◆ **Assignment**
In the passage below on determinism in ServSoft, rewrite the part from "NOTE other than" up to and including "be Turing deterministic.", changing "data model" to "data structure".

◆ **Document excerpt**

====================

The duality of probabilism and determinism is crucial in the design of the ServSoft whose implementation is essentially a software. Regardless of the probabilistic nature of some of its components, when talking about its data model, programmatic interface, execution flow, etc., they are deterministic. For example, in a retail agent system, the LLM is asked to do an analysis on a given input image and then describe what the product is possibly depicted in the image. The LLM component in the agent will firstly observe the content of the image with some prompt as inputs, too. This step is probabilistic, because the LLM may have some probabilities to give a wrong output, i.e., hallucination. The follow-up steps that trigger the corresponding retail specific operations, however, will be deterministic: with the outputs from the LLM, the system may redirect to the inventory management database to find the matches of the products together with their information. The products information may be used for the other operational activities like promotion information, logistics optimization, etc., before completing the service to the user. The agent-based ServSoft system shall take an input with a probabilistic process, but it shall also need at least one or more deterministic outputs to streamline its workflow for consuming the delivery of the output - the workflow can be linear or non-linear, depending on the complexity of the service itself. The aims of having the deterministic outputs are multi-fold, it ensures the robustness of the software system, it avails proper governance, it allows calibration, and which to achieve among all of the benefits depends on the objective of the ServSoft system.
NOTE other than the determinism of the workflow, the software implementation of the service for some components shall be deterministic. Examples of such include the data model that are used for representing the immutable and repeatable information, the API endpoints with the schema definition for the parameters, payloads, and response, etc., and this reflects the nature of the modern software system to be Turing deterministic.
Ubiquity favors vertical adaptivity
The ServSoft system shall be ubiquitous in its interface. In fact, it is quite hard to find an alternative to LLM for the ServSoft system implementation, partially because LLM can be a generalist as well as a specialist. For example, ChatGPT is a generalist, because it can help users plan trip itineraries, generate code snippets, etc.; it can help users find answers to domain-specific questions like what is the definition of RoRWA in corporate finance? or how is a ring oscillator used in testing the digital chip performance?. Therefore, the agent system can be a vertical or horizontal one, depending on the target objective.

====================

◆ **The data**
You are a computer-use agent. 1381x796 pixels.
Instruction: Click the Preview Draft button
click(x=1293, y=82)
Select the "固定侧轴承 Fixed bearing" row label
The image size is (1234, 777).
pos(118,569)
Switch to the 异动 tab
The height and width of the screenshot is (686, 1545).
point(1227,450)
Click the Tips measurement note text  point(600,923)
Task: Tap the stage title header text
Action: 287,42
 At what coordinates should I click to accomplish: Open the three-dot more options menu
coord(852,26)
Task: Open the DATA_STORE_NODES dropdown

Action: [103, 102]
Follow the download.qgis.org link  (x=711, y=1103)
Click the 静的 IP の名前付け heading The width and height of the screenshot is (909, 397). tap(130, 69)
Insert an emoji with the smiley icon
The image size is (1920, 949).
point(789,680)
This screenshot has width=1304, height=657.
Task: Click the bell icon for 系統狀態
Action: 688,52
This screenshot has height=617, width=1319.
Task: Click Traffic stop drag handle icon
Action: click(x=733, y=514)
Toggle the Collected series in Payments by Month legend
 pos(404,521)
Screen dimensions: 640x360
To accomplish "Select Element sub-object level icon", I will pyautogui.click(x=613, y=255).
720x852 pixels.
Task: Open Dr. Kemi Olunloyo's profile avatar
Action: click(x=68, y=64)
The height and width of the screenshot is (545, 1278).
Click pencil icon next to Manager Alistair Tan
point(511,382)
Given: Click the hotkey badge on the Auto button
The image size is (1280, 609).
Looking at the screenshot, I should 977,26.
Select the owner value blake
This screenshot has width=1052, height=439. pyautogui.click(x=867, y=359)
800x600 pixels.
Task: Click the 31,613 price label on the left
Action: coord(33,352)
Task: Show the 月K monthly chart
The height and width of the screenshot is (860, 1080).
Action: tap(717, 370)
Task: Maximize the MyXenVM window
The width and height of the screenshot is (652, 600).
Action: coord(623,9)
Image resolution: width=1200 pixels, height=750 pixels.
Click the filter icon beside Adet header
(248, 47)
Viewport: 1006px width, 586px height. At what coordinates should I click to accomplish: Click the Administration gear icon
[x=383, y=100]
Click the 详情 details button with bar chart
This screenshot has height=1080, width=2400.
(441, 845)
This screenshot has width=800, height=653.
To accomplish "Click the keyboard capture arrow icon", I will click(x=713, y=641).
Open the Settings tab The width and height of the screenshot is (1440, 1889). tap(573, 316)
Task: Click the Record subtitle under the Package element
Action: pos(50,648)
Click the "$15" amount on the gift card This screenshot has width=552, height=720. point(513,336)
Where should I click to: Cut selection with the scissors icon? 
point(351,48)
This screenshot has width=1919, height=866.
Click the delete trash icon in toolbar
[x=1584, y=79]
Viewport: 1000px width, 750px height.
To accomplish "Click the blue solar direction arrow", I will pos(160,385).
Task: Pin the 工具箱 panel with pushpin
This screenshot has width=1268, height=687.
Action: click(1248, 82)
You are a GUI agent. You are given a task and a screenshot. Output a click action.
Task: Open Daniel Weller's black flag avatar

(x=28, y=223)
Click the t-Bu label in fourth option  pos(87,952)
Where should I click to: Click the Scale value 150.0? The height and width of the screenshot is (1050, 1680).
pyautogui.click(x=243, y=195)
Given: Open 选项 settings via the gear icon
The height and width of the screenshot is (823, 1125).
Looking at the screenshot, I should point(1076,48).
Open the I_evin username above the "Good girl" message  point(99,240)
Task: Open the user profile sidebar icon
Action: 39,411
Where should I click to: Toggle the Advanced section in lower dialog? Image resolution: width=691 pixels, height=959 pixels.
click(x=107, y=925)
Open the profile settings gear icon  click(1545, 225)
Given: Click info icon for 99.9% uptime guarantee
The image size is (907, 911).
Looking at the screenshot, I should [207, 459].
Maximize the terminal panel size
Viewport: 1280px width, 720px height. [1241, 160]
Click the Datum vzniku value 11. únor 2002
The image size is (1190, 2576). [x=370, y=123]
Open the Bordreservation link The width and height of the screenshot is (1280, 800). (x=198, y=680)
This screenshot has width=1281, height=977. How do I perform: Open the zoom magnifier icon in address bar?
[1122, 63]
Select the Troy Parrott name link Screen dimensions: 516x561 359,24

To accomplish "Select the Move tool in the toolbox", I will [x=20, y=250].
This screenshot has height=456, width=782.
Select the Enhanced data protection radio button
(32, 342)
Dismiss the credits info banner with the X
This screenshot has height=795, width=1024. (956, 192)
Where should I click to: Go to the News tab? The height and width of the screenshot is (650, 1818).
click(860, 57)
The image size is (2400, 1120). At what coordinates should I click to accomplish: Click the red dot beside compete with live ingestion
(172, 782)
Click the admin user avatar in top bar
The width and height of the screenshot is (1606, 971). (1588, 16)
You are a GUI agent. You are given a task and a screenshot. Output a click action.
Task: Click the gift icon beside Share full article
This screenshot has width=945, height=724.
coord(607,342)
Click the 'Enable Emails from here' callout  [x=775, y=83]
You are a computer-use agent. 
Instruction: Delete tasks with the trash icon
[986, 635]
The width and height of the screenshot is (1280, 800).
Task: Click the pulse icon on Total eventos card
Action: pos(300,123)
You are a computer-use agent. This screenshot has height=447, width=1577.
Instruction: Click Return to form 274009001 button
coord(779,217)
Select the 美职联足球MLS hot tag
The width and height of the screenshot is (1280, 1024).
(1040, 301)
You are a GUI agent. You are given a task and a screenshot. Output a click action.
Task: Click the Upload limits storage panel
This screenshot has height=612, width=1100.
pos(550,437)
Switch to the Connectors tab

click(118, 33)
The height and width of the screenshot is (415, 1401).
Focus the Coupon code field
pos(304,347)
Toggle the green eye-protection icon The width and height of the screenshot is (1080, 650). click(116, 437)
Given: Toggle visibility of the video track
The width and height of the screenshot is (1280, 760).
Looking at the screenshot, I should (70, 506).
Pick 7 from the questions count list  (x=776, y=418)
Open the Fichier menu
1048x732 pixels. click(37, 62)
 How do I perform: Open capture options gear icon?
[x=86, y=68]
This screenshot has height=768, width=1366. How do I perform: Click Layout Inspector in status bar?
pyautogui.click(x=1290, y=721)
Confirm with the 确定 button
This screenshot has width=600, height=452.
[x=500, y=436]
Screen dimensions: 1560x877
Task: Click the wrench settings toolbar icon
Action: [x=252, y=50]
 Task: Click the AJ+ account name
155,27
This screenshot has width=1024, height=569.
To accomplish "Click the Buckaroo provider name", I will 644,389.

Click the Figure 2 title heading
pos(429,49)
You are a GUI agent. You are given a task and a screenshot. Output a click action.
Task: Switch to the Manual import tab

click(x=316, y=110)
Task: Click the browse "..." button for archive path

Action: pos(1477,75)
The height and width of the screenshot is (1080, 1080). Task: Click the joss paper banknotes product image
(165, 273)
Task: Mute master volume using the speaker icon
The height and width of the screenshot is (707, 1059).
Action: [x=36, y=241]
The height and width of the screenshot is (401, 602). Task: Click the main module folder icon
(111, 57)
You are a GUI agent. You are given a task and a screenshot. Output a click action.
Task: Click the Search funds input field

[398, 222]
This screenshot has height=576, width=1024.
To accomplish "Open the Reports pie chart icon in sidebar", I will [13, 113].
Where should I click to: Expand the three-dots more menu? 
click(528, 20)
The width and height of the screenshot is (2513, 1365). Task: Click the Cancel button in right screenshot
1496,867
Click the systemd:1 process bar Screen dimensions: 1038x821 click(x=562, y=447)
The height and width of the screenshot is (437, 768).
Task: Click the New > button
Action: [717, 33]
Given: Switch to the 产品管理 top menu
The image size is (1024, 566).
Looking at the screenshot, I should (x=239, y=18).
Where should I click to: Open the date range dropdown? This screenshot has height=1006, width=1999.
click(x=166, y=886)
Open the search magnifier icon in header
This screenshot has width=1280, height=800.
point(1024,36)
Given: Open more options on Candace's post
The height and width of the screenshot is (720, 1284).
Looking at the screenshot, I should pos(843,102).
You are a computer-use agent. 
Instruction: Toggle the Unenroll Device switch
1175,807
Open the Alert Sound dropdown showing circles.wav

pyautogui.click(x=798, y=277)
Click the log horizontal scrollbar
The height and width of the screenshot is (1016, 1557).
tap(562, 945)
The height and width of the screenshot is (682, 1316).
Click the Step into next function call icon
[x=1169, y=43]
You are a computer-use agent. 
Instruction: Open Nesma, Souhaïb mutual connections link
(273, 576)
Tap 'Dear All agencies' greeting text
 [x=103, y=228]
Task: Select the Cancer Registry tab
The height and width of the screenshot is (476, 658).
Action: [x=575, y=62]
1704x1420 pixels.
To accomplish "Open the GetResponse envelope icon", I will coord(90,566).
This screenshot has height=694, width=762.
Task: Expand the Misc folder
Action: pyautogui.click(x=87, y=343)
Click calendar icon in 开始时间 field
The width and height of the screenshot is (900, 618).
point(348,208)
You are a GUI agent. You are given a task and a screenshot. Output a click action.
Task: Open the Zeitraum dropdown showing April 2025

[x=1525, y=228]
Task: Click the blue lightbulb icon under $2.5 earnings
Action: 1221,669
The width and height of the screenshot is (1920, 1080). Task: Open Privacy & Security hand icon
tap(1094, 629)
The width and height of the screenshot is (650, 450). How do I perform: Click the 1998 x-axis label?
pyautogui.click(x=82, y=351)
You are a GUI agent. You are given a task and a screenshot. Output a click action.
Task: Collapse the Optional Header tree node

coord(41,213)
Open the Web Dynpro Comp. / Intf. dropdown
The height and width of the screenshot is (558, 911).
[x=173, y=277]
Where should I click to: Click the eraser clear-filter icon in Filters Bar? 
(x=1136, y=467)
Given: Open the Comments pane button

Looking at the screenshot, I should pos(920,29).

====================

◆ **Task response**
NOTE other than the determinism of the workflow, the software implementation of the service for some components shall be deterministic. Examples of such include the data structure that are used for representing the immutable and repeatable information, the API endpoints with the schema definition for the parameters, payloads, and response, etc., and this reflects the nature of the modern software system to be Turing deterministic.